Until now, this significant figure in the early history of the City of Marion has lain in an unmarked grave in the West Terrace Cemetery in Adelaide.
Henry Nixon’s plaque and renovated gravesite were officially unveiled on April 12 in a ceremony conducted by the Adelaide Cemeteries Authority, the Marion Historical Society, and the City of Marion Heritage Research Centre.
Henry Nixon was a close friend and an assistant surveyor to Colonel William Light, the first Surveyor-General of South Australia, and a contemporary of Boyle Travers Finniss.
The three men established the private surveying company Light, Finniss and Co. Nixon and Finniss went on to purchase the land and lay out the village of Marion in 1838.
Unfortunately, Nixon suffered ill health and died in 1843. While the former British Army Officer from the 96th Regiment was buried with military honours in Adelaide, his wife and four children returned to England the following year and his grave was left unmarked.
Two of his sons returned to South Australia in the 1850s where they inherited unsold allotments in the village of Marion. They died without children and Nixon has no known descendants living in Australia.
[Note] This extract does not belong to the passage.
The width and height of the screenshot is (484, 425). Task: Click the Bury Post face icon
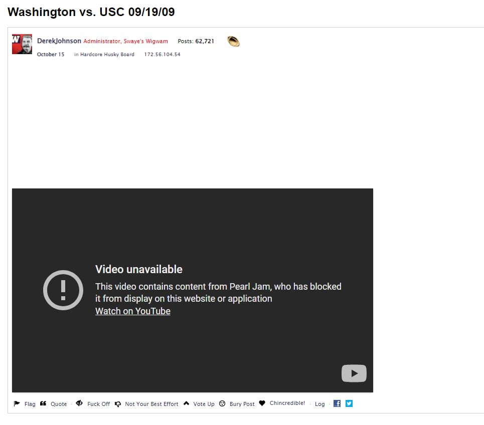[x=222, y=403]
Nixon’s unmarked grave came to the attention of the Marion Historical Society in 2020 when members went on a guided tour of the West Terrace Cemetery with Adelaide Cemeteries Chief Executive Officer, Robert Pitt.
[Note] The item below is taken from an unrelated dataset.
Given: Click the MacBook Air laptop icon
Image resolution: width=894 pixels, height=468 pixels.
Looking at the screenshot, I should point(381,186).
Society Secretary Heather Latz said members noted that the grave of Marion co-founder Boyle Travers Finniss (who went on to become the first Premier of South Australia) had a headstone and a heritage information board but Henry Nixon’s grave was just bare earth.
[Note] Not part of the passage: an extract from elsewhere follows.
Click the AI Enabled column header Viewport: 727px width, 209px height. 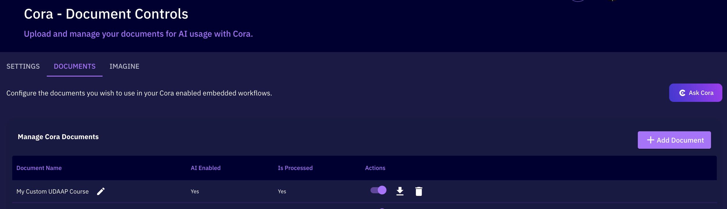[205, 168]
“The closure of the Marion Historical Society has been on the horizon for a few years and the committee had begun to talk about worthwhile projects on which to spend our funds before closing. We decided that renovating Henry Nixon’s grave might be one of them,” Ms Latz said.
“Adelaide Cemeteries supported the idea and Mr Pitt’s offer to contribute $500 towards the plaque got the project over the line.
“Henry Nixon was the co-founder of Marion. Our members believe it is important that his grave is marked and that his life story is commemorated as part of the early history of our city.”
Henry Nixon is remembered in the names of Nixon Street, Marion; Nixon Terrace, Gawler; and Nixon Lake in Quebec where, prior to his migration to the colony of South Australia, he spent some time in 1828 exploring the land around the Saguenay River as part of a group commissioned by the government of Lower Canada.
Image: Marion Historical Society Secretary Heather Latz City, left, and City of Marion Heritage Research Centre coordinator Danielle Trewartha unveil the plaque for the grave of Marion co-founder Henry Nixon.